How to complete this task: Output every entry verbatim.

Data supplied:
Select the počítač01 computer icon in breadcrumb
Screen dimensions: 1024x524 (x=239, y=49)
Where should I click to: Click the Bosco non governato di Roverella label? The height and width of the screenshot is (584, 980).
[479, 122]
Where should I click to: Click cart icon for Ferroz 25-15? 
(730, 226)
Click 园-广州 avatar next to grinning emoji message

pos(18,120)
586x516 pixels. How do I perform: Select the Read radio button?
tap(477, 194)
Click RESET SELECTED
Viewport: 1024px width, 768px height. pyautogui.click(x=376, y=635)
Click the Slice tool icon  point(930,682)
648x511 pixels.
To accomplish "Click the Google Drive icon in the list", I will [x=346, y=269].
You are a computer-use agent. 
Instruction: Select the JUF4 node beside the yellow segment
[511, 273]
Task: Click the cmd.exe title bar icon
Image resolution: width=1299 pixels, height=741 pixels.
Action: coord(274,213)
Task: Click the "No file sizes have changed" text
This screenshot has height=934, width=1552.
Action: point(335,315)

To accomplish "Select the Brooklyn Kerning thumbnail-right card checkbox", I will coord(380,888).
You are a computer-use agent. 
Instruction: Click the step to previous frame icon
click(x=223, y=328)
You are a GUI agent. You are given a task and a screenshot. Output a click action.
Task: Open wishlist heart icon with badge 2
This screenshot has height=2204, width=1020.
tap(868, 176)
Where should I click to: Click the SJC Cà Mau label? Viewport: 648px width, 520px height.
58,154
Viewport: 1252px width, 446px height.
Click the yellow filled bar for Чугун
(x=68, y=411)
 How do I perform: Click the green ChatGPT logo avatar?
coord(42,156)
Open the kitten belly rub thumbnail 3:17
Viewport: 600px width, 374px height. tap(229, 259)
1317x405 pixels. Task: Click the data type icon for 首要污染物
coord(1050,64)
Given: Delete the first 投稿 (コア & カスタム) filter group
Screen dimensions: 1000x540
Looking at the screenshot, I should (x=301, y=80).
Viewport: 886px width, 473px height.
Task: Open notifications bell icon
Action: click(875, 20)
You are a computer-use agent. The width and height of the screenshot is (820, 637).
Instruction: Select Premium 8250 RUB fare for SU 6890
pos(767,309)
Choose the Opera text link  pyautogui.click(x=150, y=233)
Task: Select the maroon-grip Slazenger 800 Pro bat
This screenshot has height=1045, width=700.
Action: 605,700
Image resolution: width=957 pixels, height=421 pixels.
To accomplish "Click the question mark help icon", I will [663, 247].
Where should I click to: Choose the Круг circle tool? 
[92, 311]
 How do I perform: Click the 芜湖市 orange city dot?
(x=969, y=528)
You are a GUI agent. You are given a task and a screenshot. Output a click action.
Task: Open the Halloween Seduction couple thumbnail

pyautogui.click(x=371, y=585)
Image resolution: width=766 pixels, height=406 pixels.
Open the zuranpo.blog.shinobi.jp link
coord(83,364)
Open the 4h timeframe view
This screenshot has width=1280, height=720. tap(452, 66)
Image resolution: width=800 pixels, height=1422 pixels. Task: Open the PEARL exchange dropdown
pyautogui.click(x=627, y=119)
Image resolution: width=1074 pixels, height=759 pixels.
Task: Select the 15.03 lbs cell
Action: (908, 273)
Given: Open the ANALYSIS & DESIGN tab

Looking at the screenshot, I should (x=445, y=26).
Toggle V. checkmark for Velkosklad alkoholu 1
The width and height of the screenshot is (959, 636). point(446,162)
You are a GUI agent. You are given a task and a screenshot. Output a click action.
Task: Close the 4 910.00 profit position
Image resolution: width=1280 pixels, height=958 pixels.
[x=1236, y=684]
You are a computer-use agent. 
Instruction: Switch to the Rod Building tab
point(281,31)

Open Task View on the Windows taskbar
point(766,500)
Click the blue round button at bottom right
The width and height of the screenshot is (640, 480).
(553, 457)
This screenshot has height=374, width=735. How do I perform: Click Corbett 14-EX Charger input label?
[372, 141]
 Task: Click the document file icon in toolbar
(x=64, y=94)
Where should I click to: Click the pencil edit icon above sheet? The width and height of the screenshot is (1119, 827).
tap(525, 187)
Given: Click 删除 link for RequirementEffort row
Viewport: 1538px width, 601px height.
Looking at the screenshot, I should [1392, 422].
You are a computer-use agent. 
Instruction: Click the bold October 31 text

Result for this exercise:
Select the počítač01 computer icon in breadcrumb
Screen dimensions: 1024x524 (x=239, y=49)
Where should I click to: Click the Bosco non governato di Roverella label? The height and width of the screenshot is (584, 980).
[479, 122]
Where should I click to: Click cart icon for Ferroz 25-15? 
(730, 226)
Click 园-广州 avatar next to grinning emoji message

pos(18,120)
586x516 pixels. How do I perform: Select the Read radio button?
tap(477, 194)
Click RESET SELECTED
Viewport: 1024px width, 768px height. pyautogui.click(x=376, y=635)
Click the Slice tool icon  point(930,682)
648x511 pixels.
To accomplish "Click the Google Drive icon in the list", I will [x=346, y=269].
You are a computer-use agent. 
Instruction: Select the JUF4 node beside the yellow segment
[511, 273]
Task: Click the cmd.exe title bar icon
Image resolution: width=1299 pixels, height=741 pixels.
Action: coord(274,213)
Task: Click the "No file sizes have changed" text
This screenshot has height=934, width=1552.
Action: point(335,315)

To accomplish "Select the Brooklyn Kerning thumbnail-right card checkbox", I will coord(380,888).
You are a computer-use agent. 
Instruction: Click the step to previous frame icon
click(x=223, y=328)
You are a GUI agent. You are given a task and a screenshot. Output a click action.
Task: Open wishlist heart icon with badge 2
This screenshot has height=2204, width=1020.
tap(868, 176)
Where should I click to: Click the SJC Cà Mau label? Viewport: 648px width, 520px height.
58,154
Viewport: 1252px width, 446px height.
Click the yellow filled bar for Чугун
(x=68, y=411)
 How do I perform: Click the green ChatGPT logo avatar?
coord(42,156)
Open the kitten belly rub thumbnail 3:17
Viewport: 600px width, 374px height. tap(229, 259)
1317x405 pixels. Task: Click the data type icon for 首要污染物
coord(1050,64)
Given: Delete the first 投稿 (コア & カスタム) filter group
Screen dimensions: 1000x540
Looking at the screenshot, I should (x=301, y=80).
Viewport: 886px width, 473px height.
Task: Open notifications bell icon
Action: click(875, 20)
You are a computer-use agent. The width and height of the screenshot is (820, 637).
Instruction: Select Premium 8250 RUB fare for SU 6890
pos(767,309)
Choose the Opera text link  pyautogui.click(x=150, y=233)
Task: Select the maroon-grip Slazenger 800 Pro bat
This screenshot has height=1045, width=700.
Action: 605,700
Image resolution: width=957 pixels, height=421 pixels.
To accomplish "Click the question mark help icon", I will [663, 247].
Where should I click to: Choose the Круг circle tool? 
[92, 311]
 How do I perform: Click the 芜湖市 orange city dot?
(x=969, y=528)
You are a GUI agent. You are given a task and a screenshot. Output a click action.
Task: Open the Halloween Seduction couple thumbnail

pyautogui.click(x=371, y=585)
Image resolution: width=766 pixels, height=406 pixels.
Open the zuranpo.blog.shinobi.jp link
coord(83,364)
Open the 4h timeframe view
This screenshot has width=1280, height=720. tap(452, 66)
Image resolution: width=800 pixels, height=1422 pixels. Task: Open the PEARL exchange dropdown
pyautogui.click(x=627, y=119)
Image resolution: width=1074 pixels, height=759 pixels.
Task: Select the 15.03 lbs cell
Action: (908, 273)
Given: Open the ANALYSIS & DESIGN tab

Looking at the screenshot, I should (x=445, y=26).
Toggle V. checkmark for Velkosklad alkoholu 1
The width and height of the screenshot is (959, 636). point(446,162)
You are a GUI agent. You are given a task and a screenshot. Output a click action.
Task: Close the 4 910.00 profit position
Image resolution: width=1280 pixels, height=958 pixels.
[x=1236, y=684]
You are a computer-use agent. 
Instruction: Switch to the Rod Building tab
point(281,31)

Open Task View on the Windows taskbar
point(766,500)
Click the blue round button at bottom right
The width and height of the screenshot is (640, 480).
(553, 457)
This screenshot has height=374, width=735. How do I perform: Click Corbett 14-EX Charger input label?
[372, 141]
 Task: Click the document file icon in toolbar
(x=64, y=94)
Where should I click to: Click the pencil edit icon above sheet? The width and height of the screenshot is (1119, 827).
tap(525, 187)
Given: Click 删除 link for RequirementEffort row
Viewport: 1538px width, 601px height.
Looking at the screenshot, I should [1392, 422].
You are a computer-use agent. 
Instruction: Click the bold October 31 text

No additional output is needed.